◆ Short exercise:
Give everything from the start of the rows down to the line containing "This screenshot has height=497, width=1024." as a numbered list, including both ends and skipping blank lines. Leave the pictures out.

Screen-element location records
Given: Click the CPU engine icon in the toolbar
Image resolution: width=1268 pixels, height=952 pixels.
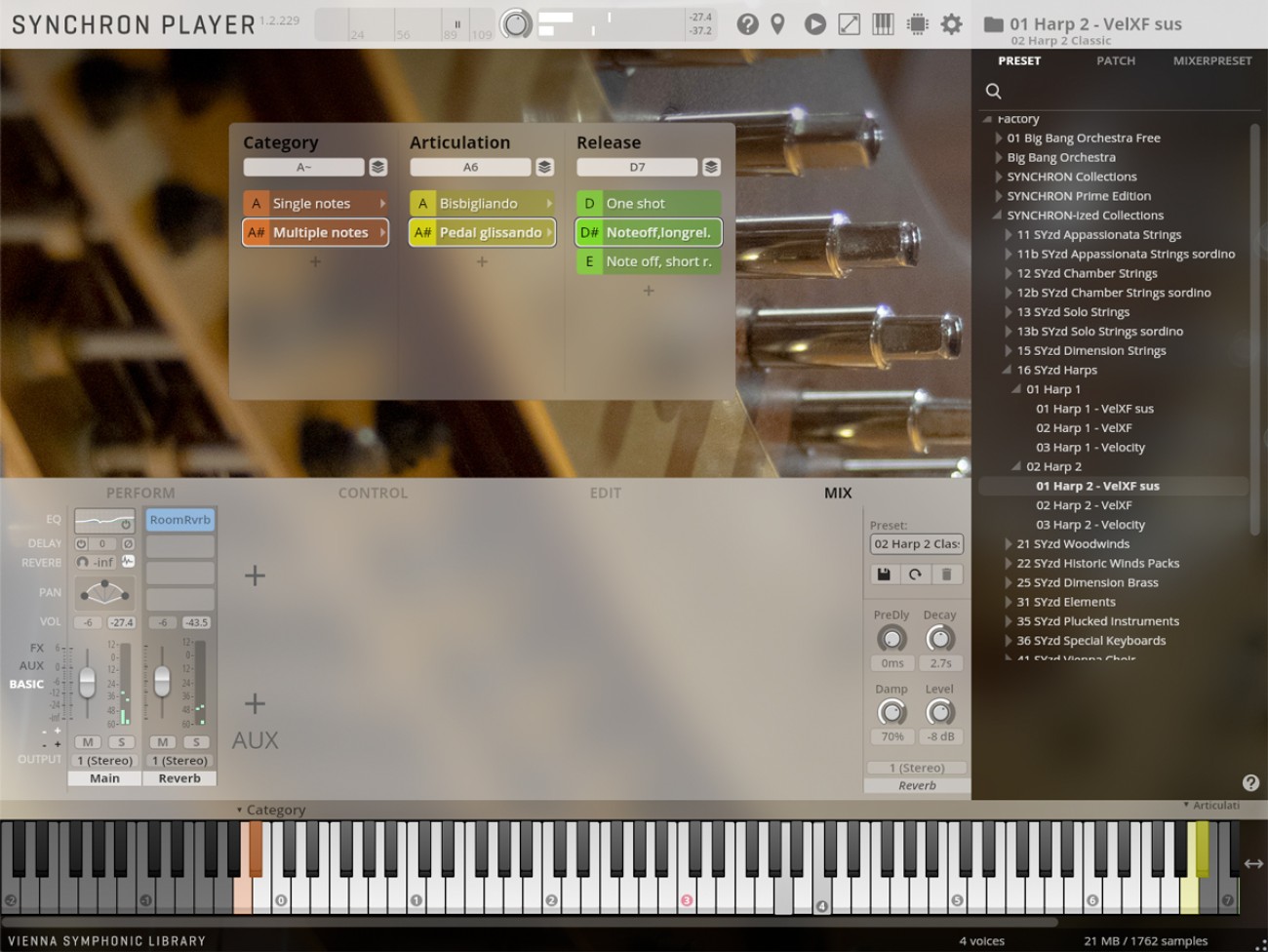Looking at the screenshot, I should tap(918, 24).
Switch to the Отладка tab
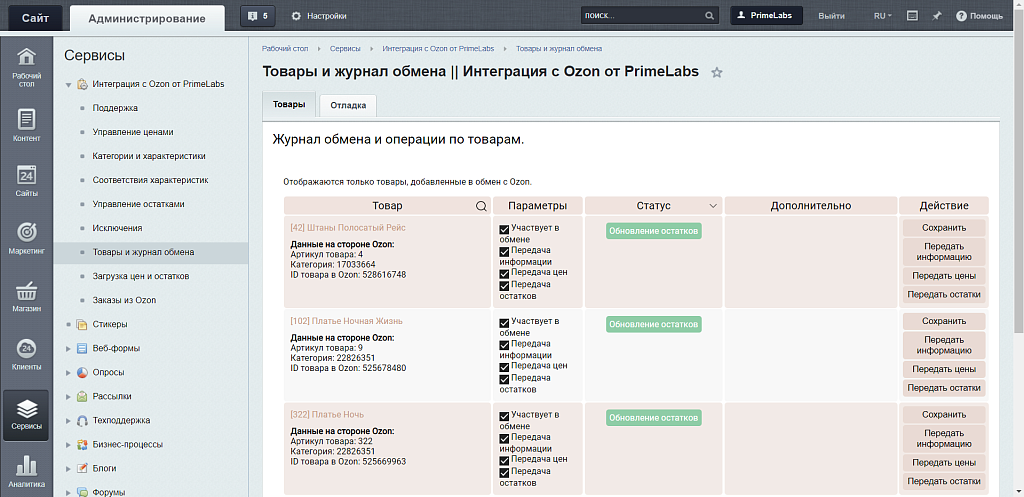This screenshot has height=497, width=1024. (348, 106)
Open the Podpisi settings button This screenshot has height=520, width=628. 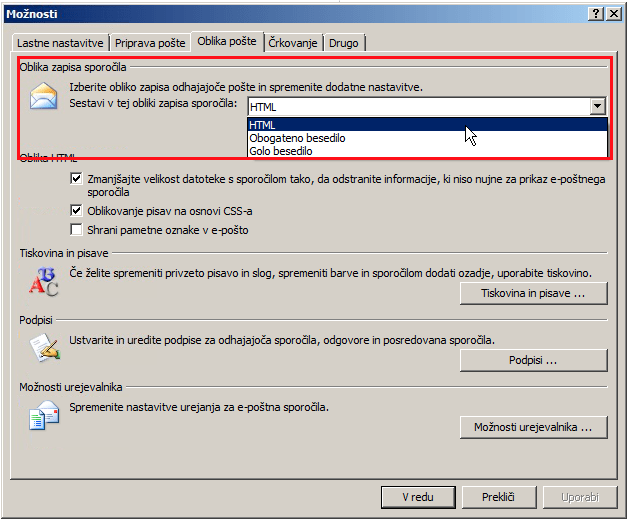click(x=533, y=360)
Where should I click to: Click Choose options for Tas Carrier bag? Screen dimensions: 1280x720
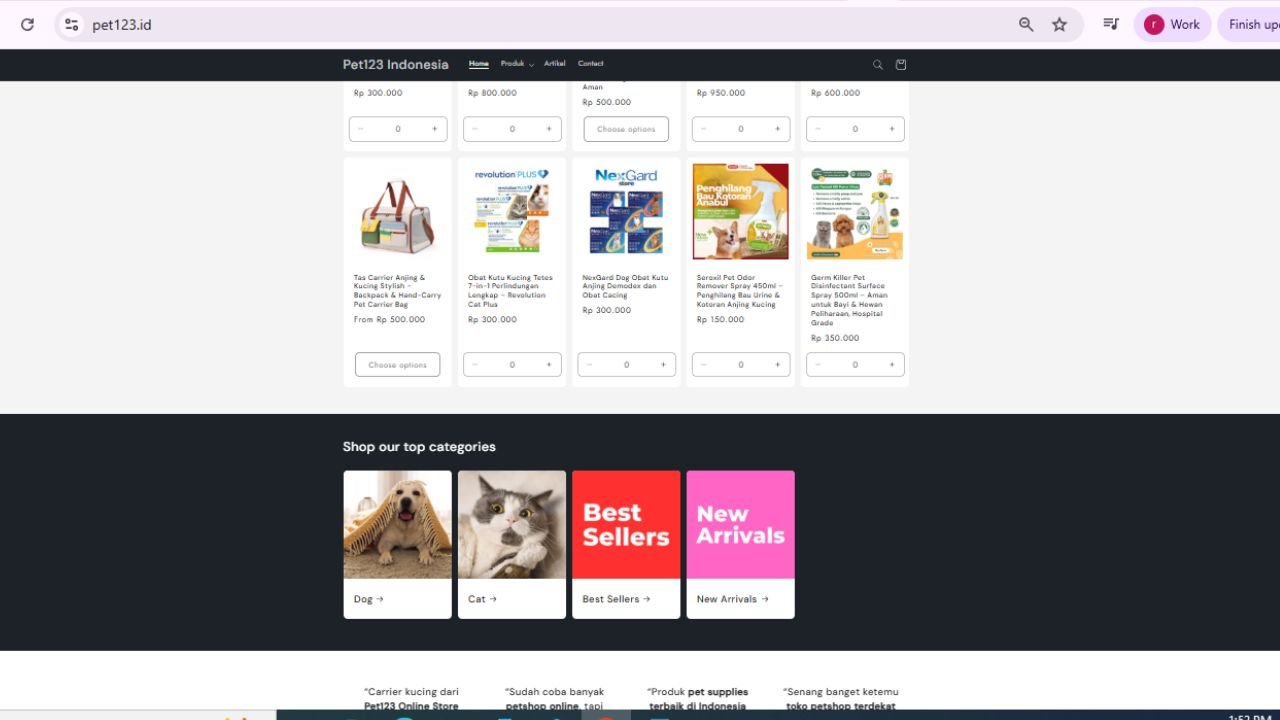397,365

◆ Result:
1. Given: Click the CPU engine icon in the toolbar
2. Image resolution: width=1268 pixels, height=952 pixels.
3. Looking at the screenshot, I should tap(918, 24).
4. Switch to the Отладка tab
5. This screenshot has height=497, width=1024. (348, 106)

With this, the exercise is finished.